When the sculptor is finished, he or she can remove the blindfold and compare the original with the 'copy'. Be sure to call attention to small details such as hand or elbow position, medial or lateral rotation of the shoulder, spinal position. A roomful of these sculptures can often present quite a variety of interpretations of the original. After everyone has admired and critiqued everyone else's work, the sculpture and all the clay are gratefully allowed to move. Reverse roles and repeat.

Additionally, didactic and scientific knowledge is no enemy to sensitivity. It is difficult to be sensitive about something of which you have no picture. Especially for dominantly visual people, but for everyone to some degree, a filled-in three-dimensional grasp of the body allows students to be more cognizant of their internal process. We have already mentioned the sensitizing effect of building the muscles in clay onto the skeletal frame of Zahourek's Maniken (Myers 1999). Before being introduced to Barral's Visceral Manipulation work (1997), the author had no sense, beyond a general sloshing weight, of his organs and their attachments. Now, with a much clearer picture of how the organs are attached, it is much easier to appreciate interoceptively how they move, and how they pull on the locomotor structure as spatial position changes.

The pain-free body

Can anyone doubt that if we succeed in bringing these kinds of values into the educational system that we can bring about the goal of all our individual work, the pain-free body? The pain- free soma is free to sense the entire spectrum of what the world has to offer, to process it with the widest possible set of options, and to respond with the subtlest or most powerful actions. An educational system that

dealt more thoroughly with the kinesthetic system would lighten the burden of pain and its attendant fatigue and apathy.

The Eskimos have many words for 'snow'; we need more words for pain. Pain entering the body provides a warning. Pain stored in the body is sometimes felt as pain, but more often breeds a numbness that is felt only as fatigue or limitation. Pain leaving the body, as occurs in NeuroMuscular Therapy, Rolfmg, Yoga, or other therapeutic manipulations, is shunned by many as counter-productive, while in fact a momentary discomfort can be followed by pain-free inhabitance of a forgotten part of the body. While no programme can begin to remove pain or suffering from human experience, needless pain is a luxury we can well do without. Training the kinesthetic sense with even a tenth of the energy we put into teaching the visual and auditory senses would be well rewarded by surcease from the self- limiting cul-de-sac to which the end of the industrial era has brought us.

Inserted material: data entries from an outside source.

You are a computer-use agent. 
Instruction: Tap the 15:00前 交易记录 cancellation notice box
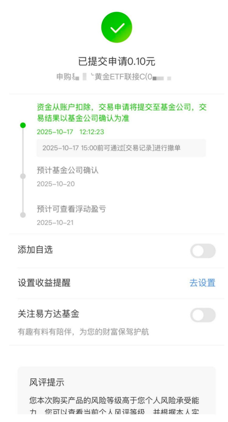pyautogui.click(x=121, y=148)
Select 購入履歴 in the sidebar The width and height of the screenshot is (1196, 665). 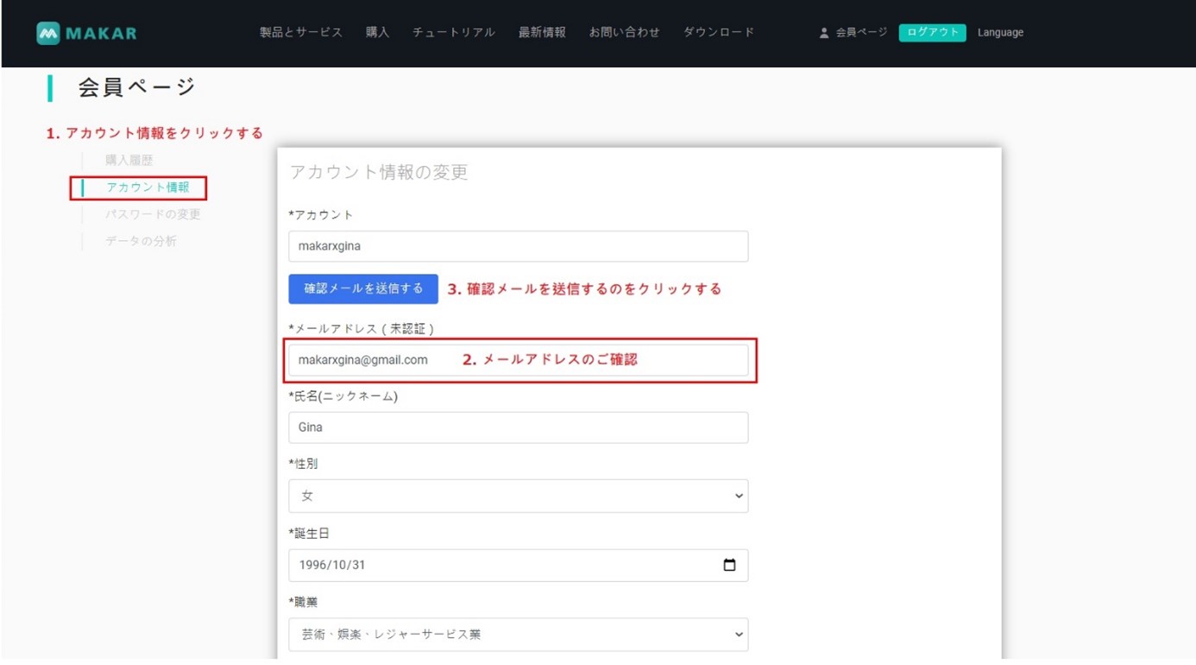coord(129,160)
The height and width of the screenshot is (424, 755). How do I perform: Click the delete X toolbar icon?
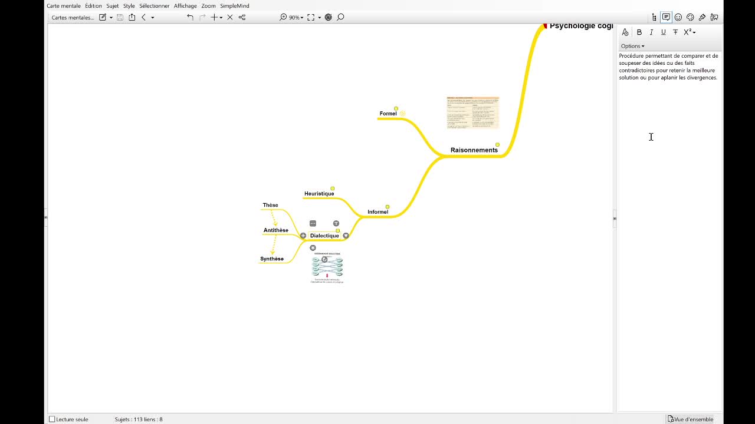click(230, 18)

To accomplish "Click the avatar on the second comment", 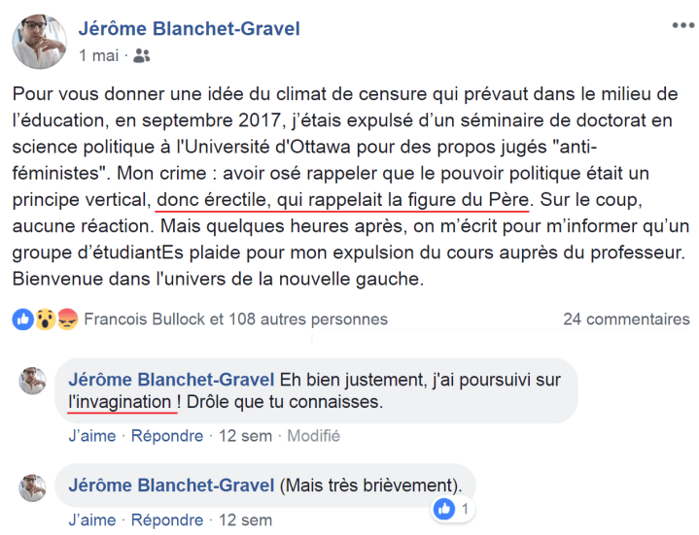I will coord(32,487).
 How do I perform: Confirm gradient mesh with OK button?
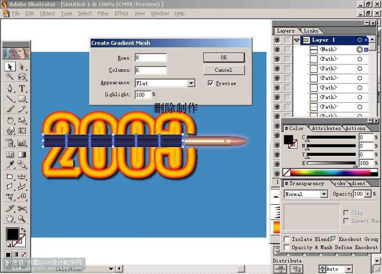click(x=224, y=57)
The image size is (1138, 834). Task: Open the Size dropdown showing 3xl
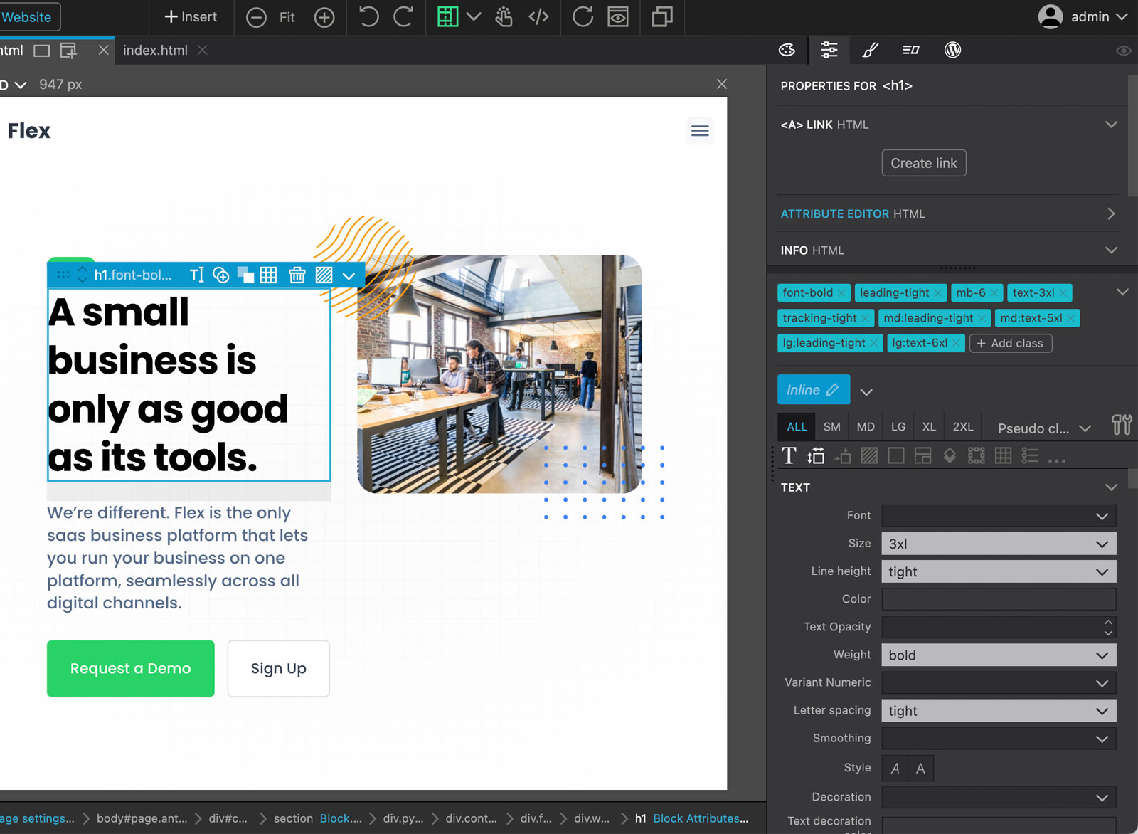[999, 544]
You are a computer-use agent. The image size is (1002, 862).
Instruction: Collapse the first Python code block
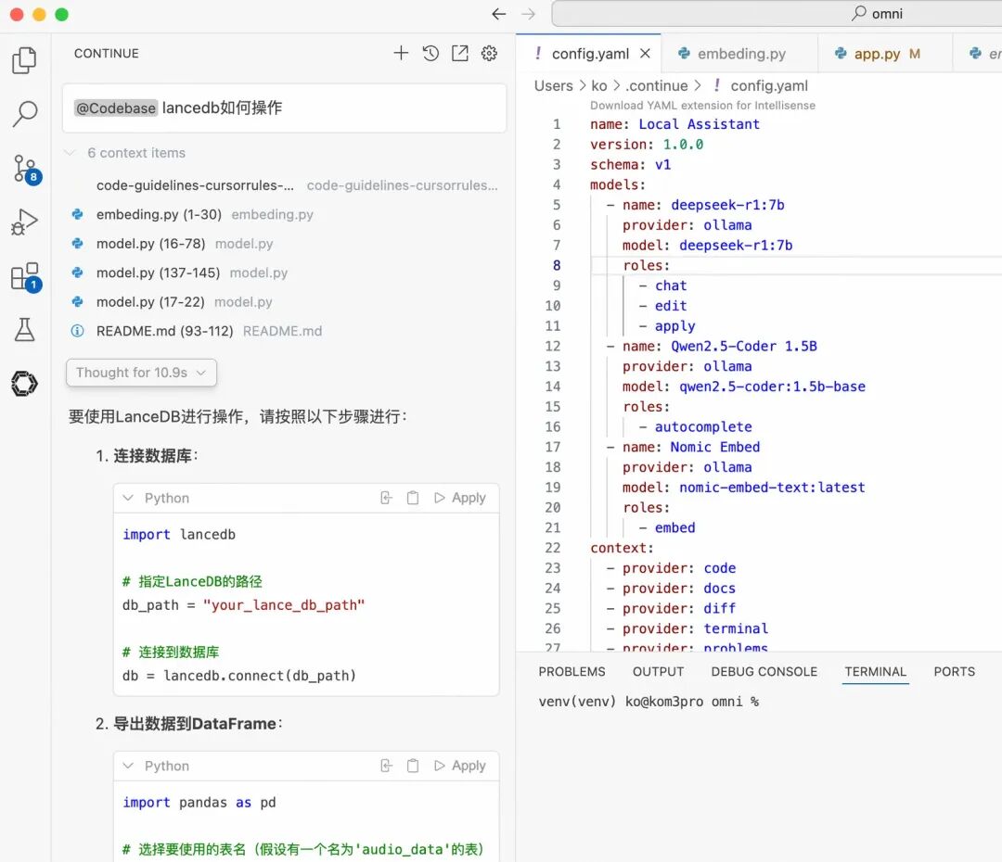[128, 498]
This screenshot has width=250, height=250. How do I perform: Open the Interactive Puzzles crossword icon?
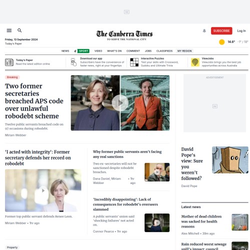click(134, 63)
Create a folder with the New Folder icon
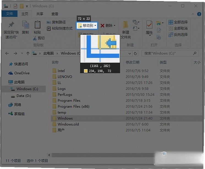The image size is (205, 169). coord(125,25)
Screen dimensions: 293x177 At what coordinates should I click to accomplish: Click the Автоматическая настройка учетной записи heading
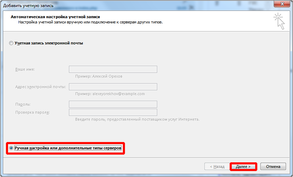click(x=54, y=17)
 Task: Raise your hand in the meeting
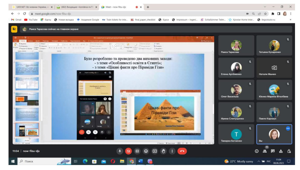(163, 151)

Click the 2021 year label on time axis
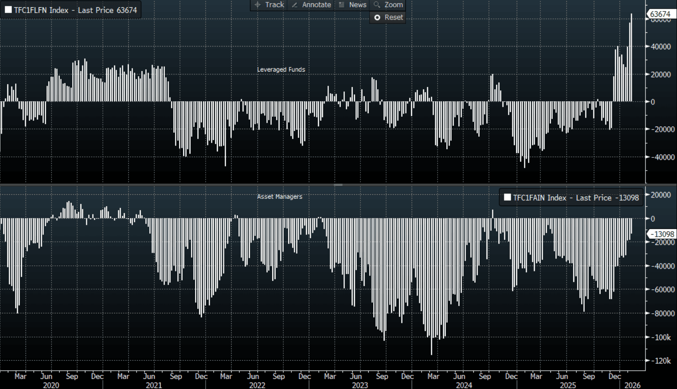click(153, 385)
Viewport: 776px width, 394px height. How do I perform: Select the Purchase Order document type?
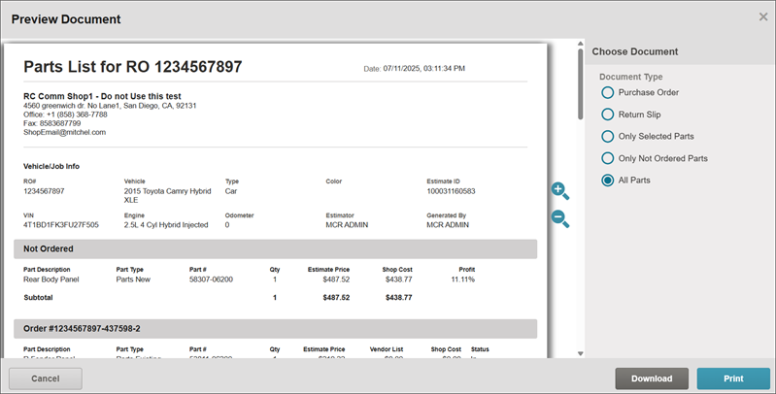point(608,92)
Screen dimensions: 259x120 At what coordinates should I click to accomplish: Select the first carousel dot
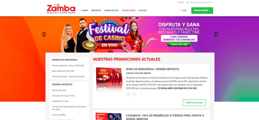tap(122, 18)
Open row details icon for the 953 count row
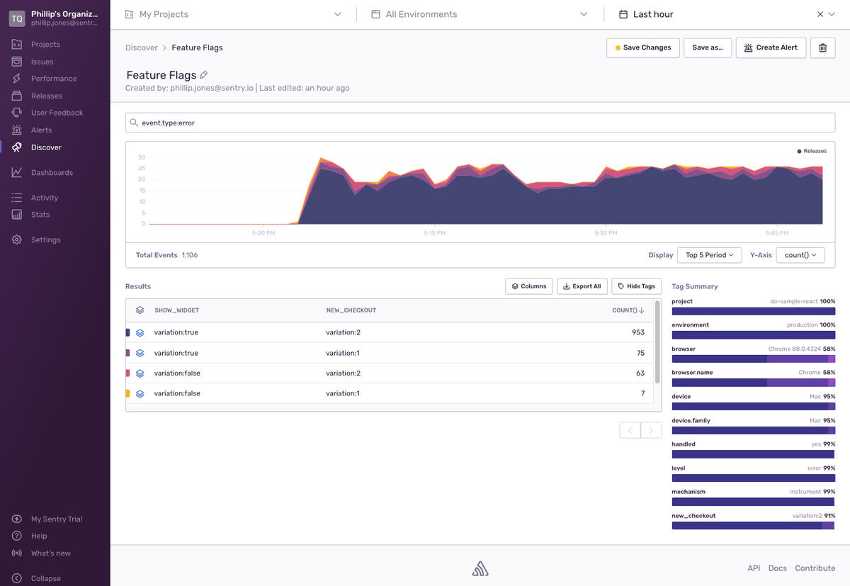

Summary The author welcomes comment on this initial attempt to set an agenda on applying manual therapeutic principles to Physical Education. New skills, tools, and insights (as well as revived ancient techniques) have developed within this field that have wide educational application. Furthermore, these tools are particularly adapted to the needs of the coming century. Opportunities abound for applying these insights educationally to more general populations than have been reached so far by individual practitioners doing one-on-one work in middle-to-upper class venues.

As 'Kinesthetic Dystonia' comes to be recognized as a societal misapplication of education, a synthesis of diverse bodywork and movement approaches will be applied to combat it. All the work we have done to date is valuable empirical

research; may we make the most of this opportunity for its wider application.